Kenya has taken the war against cheap milk imported into the country to new heights following seizure of about 30 tonnes of milk powder from Uganda that police say was illegally imported.
The importation of milk powder has been the bane of milk farmers, majority of whom are languishing due to low prices paid for their produce on account of cheaper and readily available milk from neighbouring Uganda.
Last Thursday, officers from the DCI Anti-Counterfeit Unit based at Parklands, Nairobi, raided two warehouses belonging to one of the largest milk importers and distributors and carted away tonnes of milk powder under the brand name Lato.
One of the stores is based at Eastleigh’s Third Avenue where a container full of powder milk was impounded. More bags containing the milk branded Lato, were discovered from another of the importer’s warehouse in Embakasi.
Importation documents handed over to the police by representatives of the importer revealed that the milk originated from Uganda.
The documents showed the first of 10 lorries carrying the commodity was cleared at the Kenya-Uganda border on December 27.
The milk cargo had been cleared by all agencies operating at the border point and whose authority is required to import goods.
The importers had also made Sh1 million payment to the accounts of KRA in Nairobi for duty. Officers based their arrest on a directive by the dairy board stopping importation of dairy products from Uganda. Ironically, the dairy board had okayed the same consignment for sale in the country and no charges have been preferred against the distributor.
The crackdown is expected to spread to other parts of the country. DCI’s decision to impound the goods come just weeks after the Ministry of Trade imposed a 16 per cent value added tax (VAT) on milk imports from Uganda to protect local dairy farmers.
A glut in the market partly brought on by importation of milk powder and raw milk from Uganda has led to the drastic drop in milk prices and is pushing dairy farmers to the edge.
Milk processors’ appetite for cheap powdered milk is driving dairy farming to the ground. The result is broke farmers due to record low prices.

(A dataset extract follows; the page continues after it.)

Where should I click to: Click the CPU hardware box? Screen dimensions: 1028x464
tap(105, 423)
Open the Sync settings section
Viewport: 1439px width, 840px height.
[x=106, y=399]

Farm gate prices have sunk to as low as Sh17 for a litre of milk, sparking a collective outcry from farmers. Yet the low prices have not provided a reprieve to consumers. The retail price of half a litre of packaged milk has plateaued at about Sh50.
At the centre of the gathering storm are revelations that Kenyan milk processors are importing powdered milk from Uganda and reconstituting it into long life milk at the expense of local dairy farmers. KDB staff were in Uganda to ascertain that it was not a conduit for unscrupulous traders to import milk from outside the East African Community into Kenya.
To bring in the commodity from outside the EAC, importers are charging 60 per cent duty and seven per cent dairy levy.
At a farmers awards ceremony held in December by Brookside Dairies, Trade Cabinet Secretary Peter Munya raised the possibility traders could be importing powdered milk into Uganda at very low prices and thereafter reconstituting it into long life milk and selling it in Kenya.
To ascertain the truth of the source of the milk, he said, the ministry would go on a verification mission to Uganda.
Munya also said the ministry would apply the East Africa Community rules of origin to differentiate between goods produced within the EAC region and those that are not.
“If there (Uganda) is a conduit of importing milk to Kenya from a third country then that is illegal,” Munya said.
Shortly after the visit to Uganda, the State Department of Trade recommended a 16 per cent levy on milk imports.
According to Trade PS Chris Kiptoo, who led the delegation to Uganda, the country’s milk production has increased exponentially - from 70 million litres a year in 2018 to 112 million litres last year.
“We discovered that for the last seven years from 2014, Uganda has invested heavily in the dairy sector. This has seen them grow from a production of 24 million in 2016, to 71 million in 2017 and 112million in 2018,” said Dr Kiptoo.
The PS said the growth had seen the country surge its production from 100,000 litres per day in 2014 to the current one million litres per day when their production was only 48 per cent to capacity.
The sudden surge in the production coupled with low consumption has made milk exportation to Kenya lucrative.
According to the ministry of Trade, 18 per cent of the milk consumed in Kenya is imported from Uganda.
The Kenyan Economic Survey 2019 Report revealed milk was one of the agricultural products that increased Uganda’s imports to Kenya to Sh49.4 billion in 2018. Besides milk, animal feeds was also a significant import from Uganda.
It is instructive that Uganda’s production is still significantly lower than Kenya’s and with Livestock Principal Secretary Harry Kimutai admitting in Parliament that the Ministry could not ascertain that the milk was really coming in from Uganda, it is not improbable that processors could be importing cheaper milk to raise their profit margins.
Data from the dairy board shows that there is currently a surplus of 430 million litres of milk which has prompted the Strategic Food Reserve to request funding so that the New Kenya Cooperative Creameries (KCC) could buy the milk and convert it into powder for storage. Kenyans consume about 5.17 billion litres annually and the country is currently producing 5.6 billion litres, statistics presented to Parliament indicate.
The surplus notwithstanding, the country imports some 12 million litres of milk from Uganda each month, some of which is clandestinely reconstituted powdered milk.